染色质结构与总蛋白含量
一、染色质结构
Darzynkiewicz和他的同事们用流式细胞术作了大量染色质结构的工作。他们首先用RNA酶处理细胞,除去RNA,然后用酸变性或者热变性等方法使DNA部分变性。变性的部分由双链变成单链。AO标记后,凡是已变性的单链核酸由发绿色荧光变成发红色荧光,所以红色荧光的强度说明染色质变性的程度。由于细胞周期各时相中,染色质的凝集程度不同,经酸或热处理后,变性程度也不同,染色质越凝集,对酸和热变性越敏感。他们用这种方法区分出了细胞周期各时相如G0、G1、S、G2和M期细胞。
AO酸变性的程序为:首先配制AO贮液、A液和B液。
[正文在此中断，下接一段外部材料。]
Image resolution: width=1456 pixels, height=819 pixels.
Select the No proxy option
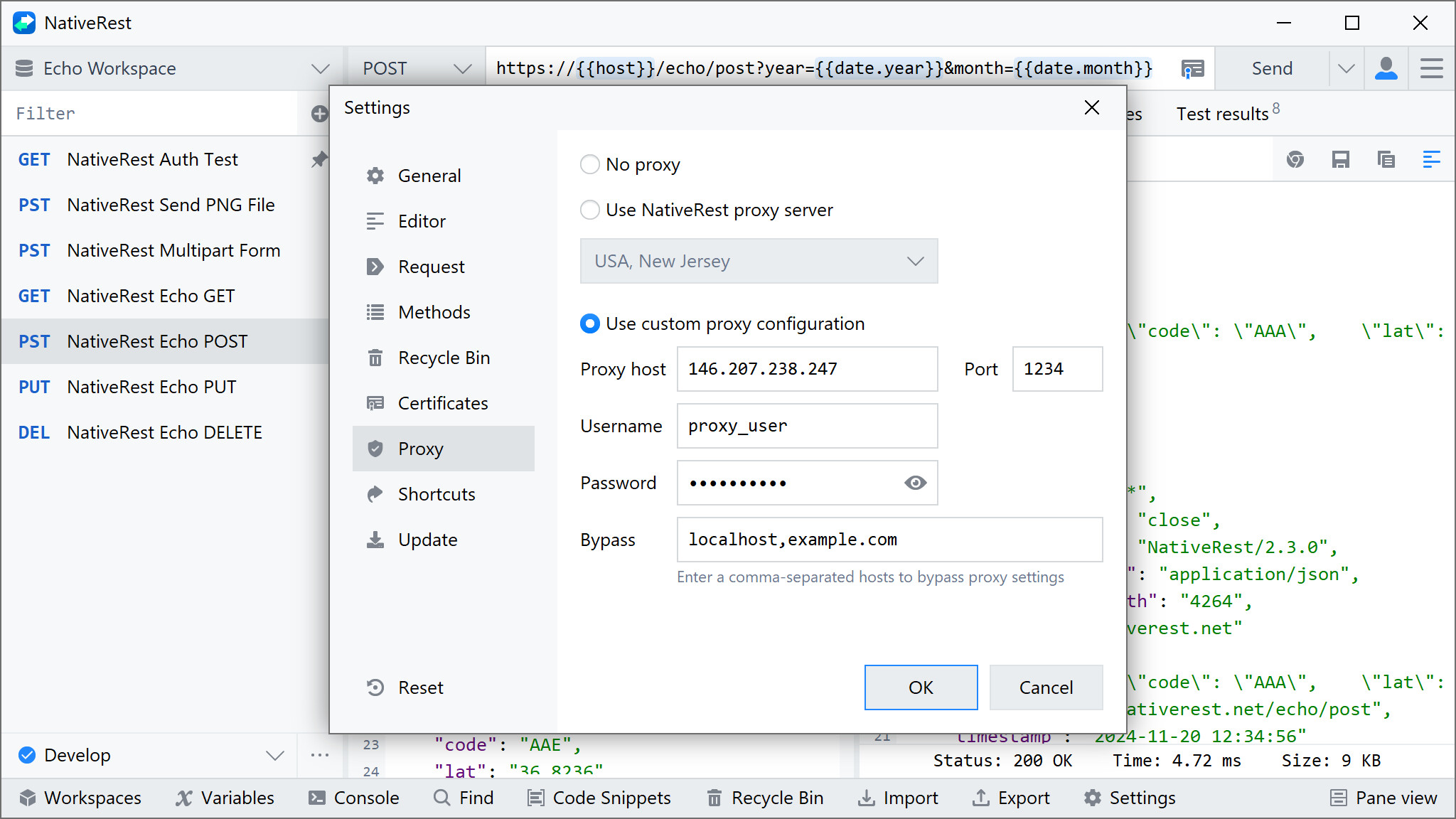tap(589, 164)
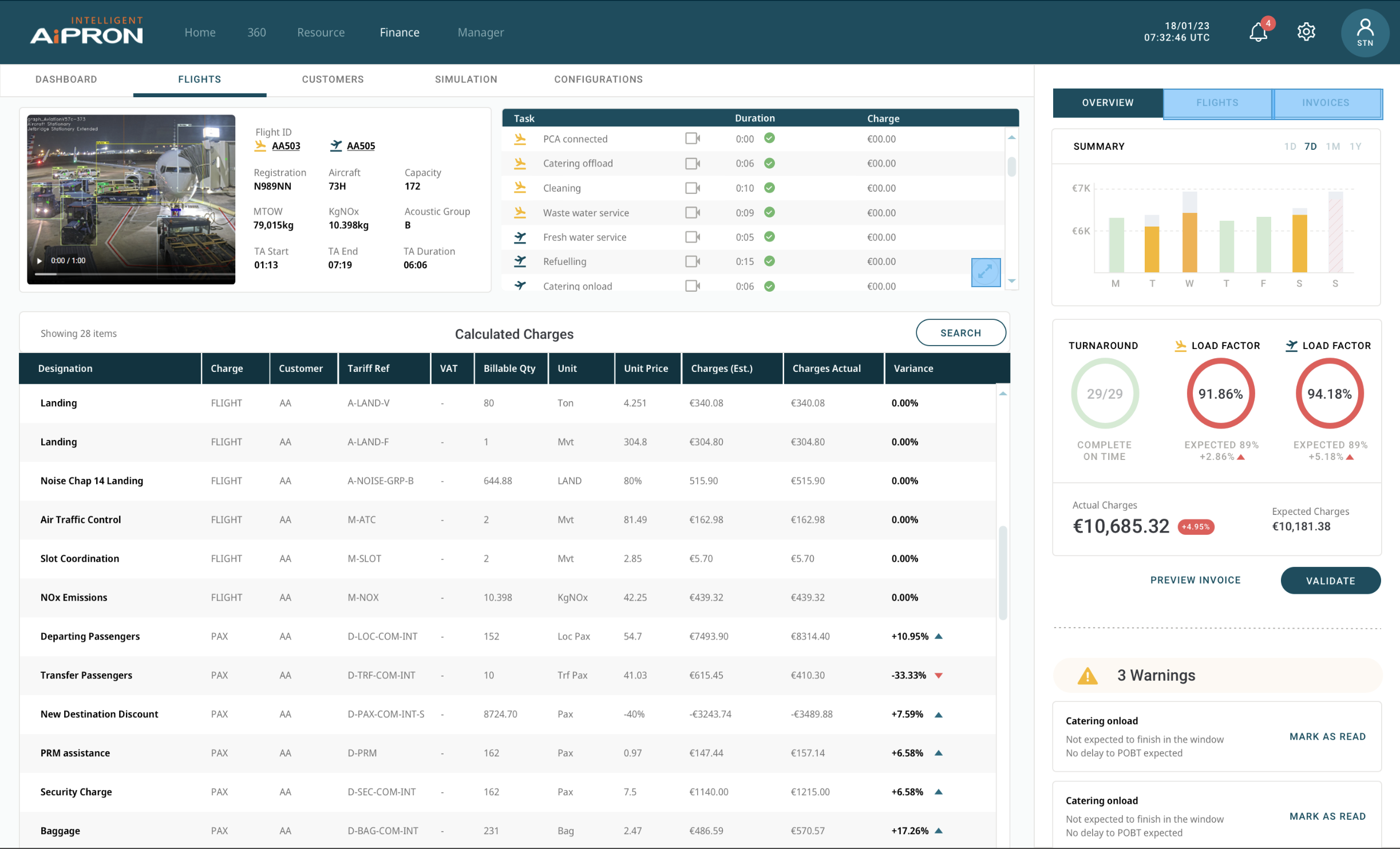
Task: Open the notifications bell icon
Action: [x=1257, y=32]
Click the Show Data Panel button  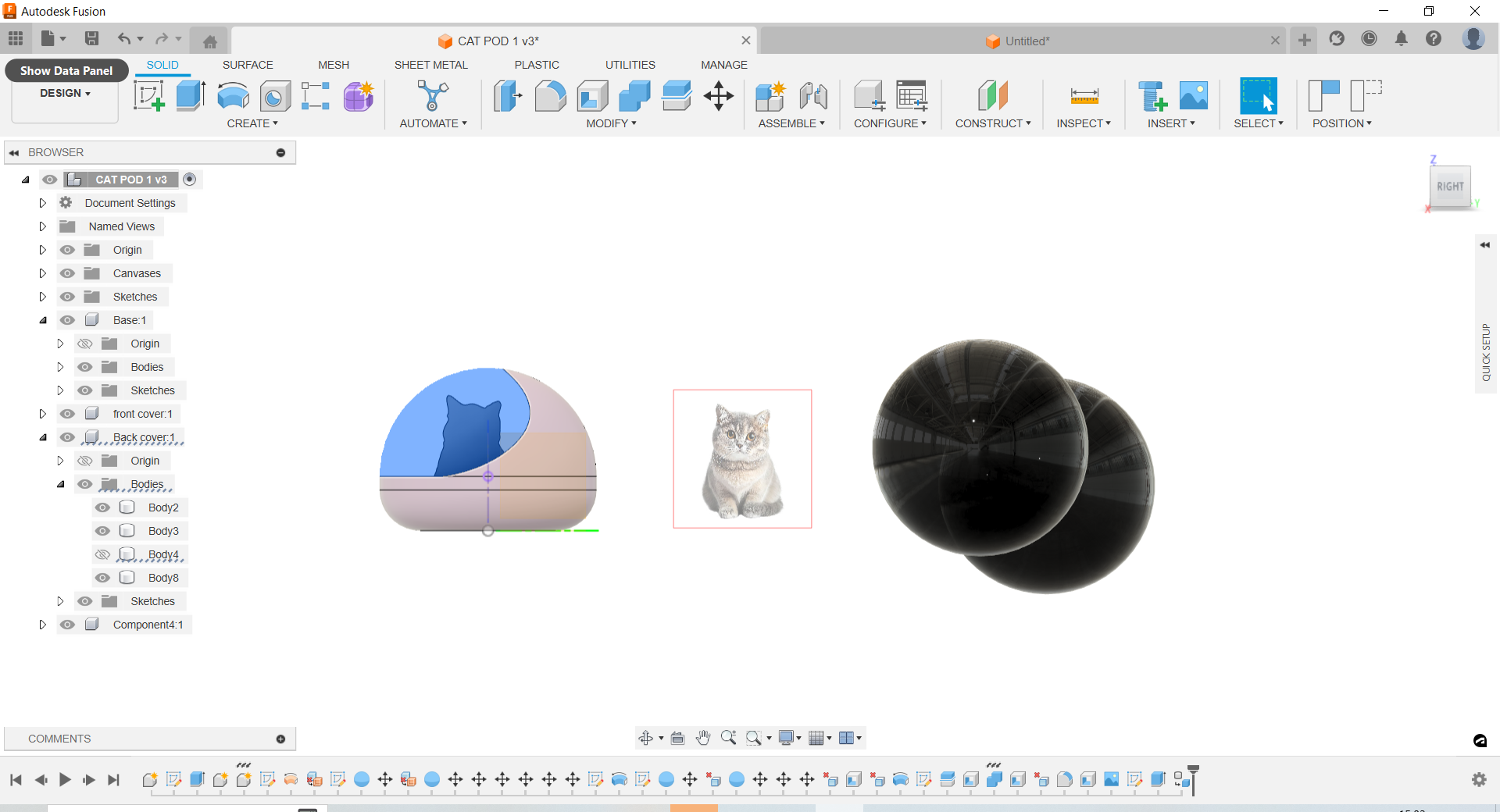pyautogui.click(x=66, y=70)
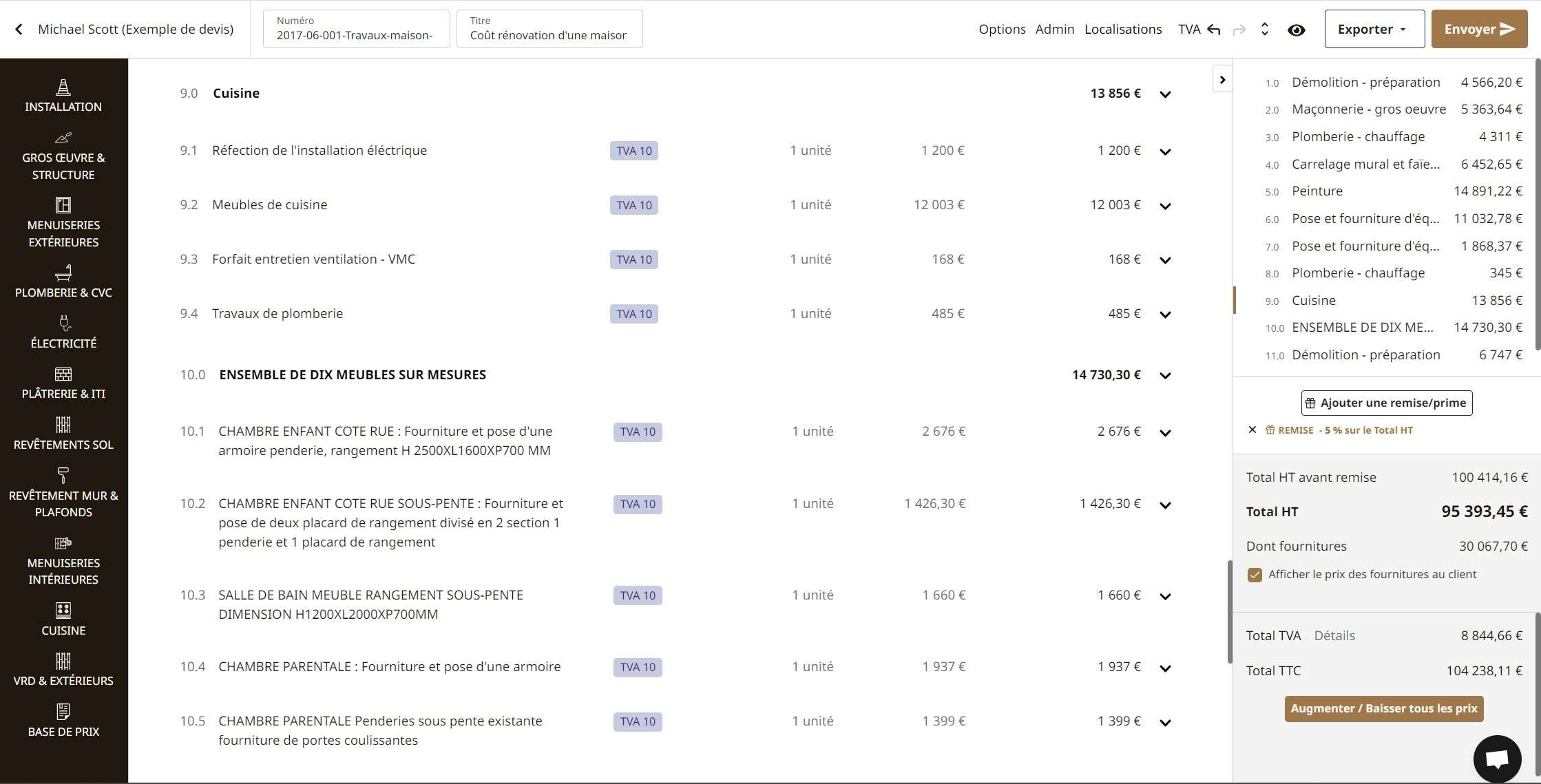Screen dimensions: 1541x784
Task: Select Revêtements Sol in the sidebar
Action: click(x=63, y=434)
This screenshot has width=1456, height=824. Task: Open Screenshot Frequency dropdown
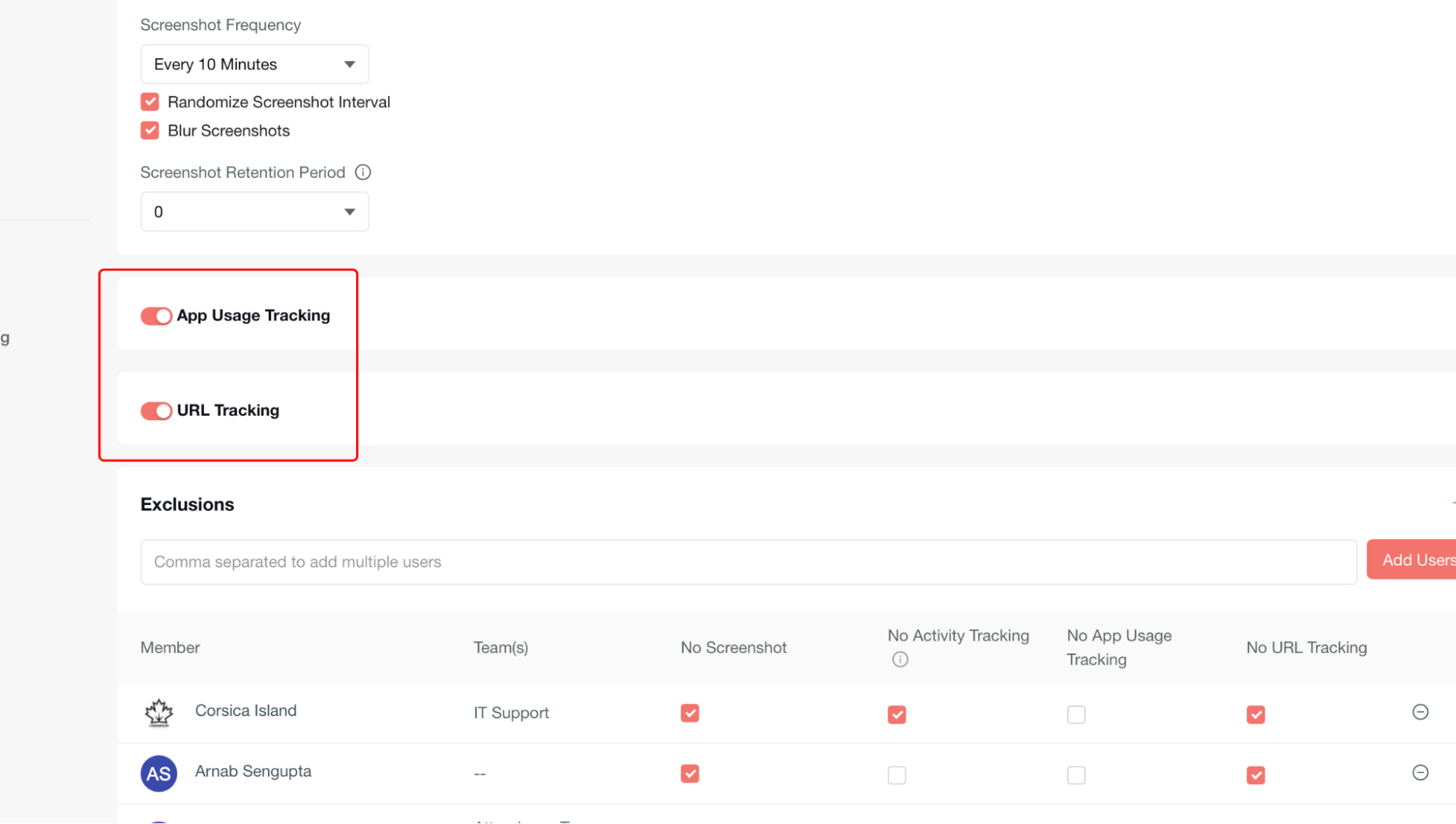point(254,64)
AO贮液浓度为1mg/ml,在蒸馏水中;A液由0.1MHCI和0.1MKCI组成,pH1.4;B液由8ug/ml AO、0.2M、Na2HPO4和0.1M柠檬酸组成,pH2.6。
以70%冷乙醇在4℃固定细胞至少12小时,离心洗细胞后,将细胞沉淀重新悬浮在PBS缓冲液中(pH7.4),细胞浓度为106细胞/ml。在室温下,取0.2ml细胞,加入0.5ml A液,30秒后立即加入2ml B液,染色2至10分钟,立即进行流式分析。
二、总蛋白含量
测定总蛋白含量能够检测一个细胞群体生长和代谢的状态,也可以区别具有不同蛋白含量的细胞亚群,如血液中的白血细胞。
FITC(Fluorescein isothiocyanate,异硫氰基荧光素)是检测总蛋白zui常用的荧光探针。它是酸性染料,以共价键方式结合到蛋白的带有正电荷的基上,以蓝光激发后,发出明亮的绿色荧光。
FITC的贮液以浓度1mg/ml制备在纯乙醇中,使用时用PBS(pH7.4)稀释成所需工作液。FITC和PI对固定细胞的总蛋白和DNA双染的方法是:将固定的细胞悬浮在含有18ug/ml pI,0.05ug/mI FITC和40ug/ml RNase的PBS液中,室温下至少染20分钟后,进行流式分析。
FITC不能穿过活细胞的膜,若丹明640(Rhodamine 640)能对活细胞的蛋白进行染色,使用浓度为1—5ug/ml,若丹明640zui大激发峰为582nm,zui大发射峰为601nm。